首先, 应该能估算出业务大致的内存占用. 可以通过process_info, 找出可疑的进程.

iex(11)> :erlang.process_info(:ets.info(:test, :owner), :memory)
{:memory, 28693220}

通过:sys.get_state可以发现一些逻辑错误造成的, list/map无限增长的bug.

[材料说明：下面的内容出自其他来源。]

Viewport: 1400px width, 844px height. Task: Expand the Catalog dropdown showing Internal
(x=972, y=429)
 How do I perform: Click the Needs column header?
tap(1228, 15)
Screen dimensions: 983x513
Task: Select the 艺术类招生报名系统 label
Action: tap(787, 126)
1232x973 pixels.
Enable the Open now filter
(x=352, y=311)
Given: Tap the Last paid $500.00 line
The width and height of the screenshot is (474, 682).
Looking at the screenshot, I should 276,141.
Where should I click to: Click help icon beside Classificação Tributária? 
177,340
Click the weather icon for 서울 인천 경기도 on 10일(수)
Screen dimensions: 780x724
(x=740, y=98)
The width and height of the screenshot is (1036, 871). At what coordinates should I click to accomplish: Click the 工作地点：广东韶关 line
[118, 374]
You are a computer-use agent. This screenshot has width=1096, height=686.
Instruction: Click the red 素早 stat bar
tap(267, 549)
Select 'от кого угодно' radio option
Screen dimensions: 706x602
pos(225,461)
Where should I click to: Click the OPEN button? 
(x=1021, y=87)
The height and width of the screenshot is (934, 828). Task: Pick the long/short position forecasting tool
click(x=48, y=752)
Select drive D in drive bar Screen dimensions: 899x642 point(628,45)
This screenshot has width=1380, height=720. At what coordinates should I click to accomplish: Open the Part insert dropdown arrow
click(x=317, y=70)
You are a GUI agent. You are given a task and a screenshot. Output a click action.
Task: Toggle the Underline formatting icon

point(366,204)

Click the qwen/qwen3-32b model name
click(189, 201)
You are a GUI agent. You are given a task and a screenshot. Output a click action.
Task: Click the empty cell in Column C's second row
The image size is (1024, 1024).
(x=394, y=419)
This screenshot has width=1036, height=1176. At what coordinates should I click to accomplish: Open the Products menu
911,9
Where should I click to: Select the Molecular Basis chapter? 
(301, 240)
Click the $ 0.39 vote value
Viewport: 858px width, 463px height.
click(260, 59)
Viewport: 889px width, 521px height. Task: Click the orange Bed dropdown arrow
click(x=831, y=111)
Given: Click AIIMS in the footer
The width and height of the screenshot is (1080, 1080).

iex(xxxxx@xxxxx.)13> :sys.get_state(:erlang.list_to_pid('<0.2362.0>'))
{:state, {:local, :prometheus_sup}, :one_for_one, {[], %{}}, :undefined, 5, 1,
 [], 0, :prometheus_sup, []}

将进程按内存占用排序

:recon.proc_count(:memory, 10)

如果没有打包recon

iex(xxxx@xxxx.)2> Enum.map(:erlang.processes(), fn proc -> {:erlang.process_info(proc, :memory), proc} end) |> Enum.sort(fn({{_, a}, _}, {{_, b}, _}) -> a > b end) |> Enum.take(100)
[ {{:memory, 140005528}, #PID<0.4831.0>}, {{:memory, 34070956}, #PID<0.25119.8>}, {{:memory, 34051004}, #PID<0.25113.8>}, {{:memory, 33999180}, #PID<0.25100.8>}, {{:memory, 33958124}, #PID<0.25104.8>},

monitor links 泄漏排查

erlang monitor后, 源进程和被monitor进程都会记录数据, 下面的脚本可以快速定位到问题. 这篇内存会被归为system, 由std_alloc分配器分配.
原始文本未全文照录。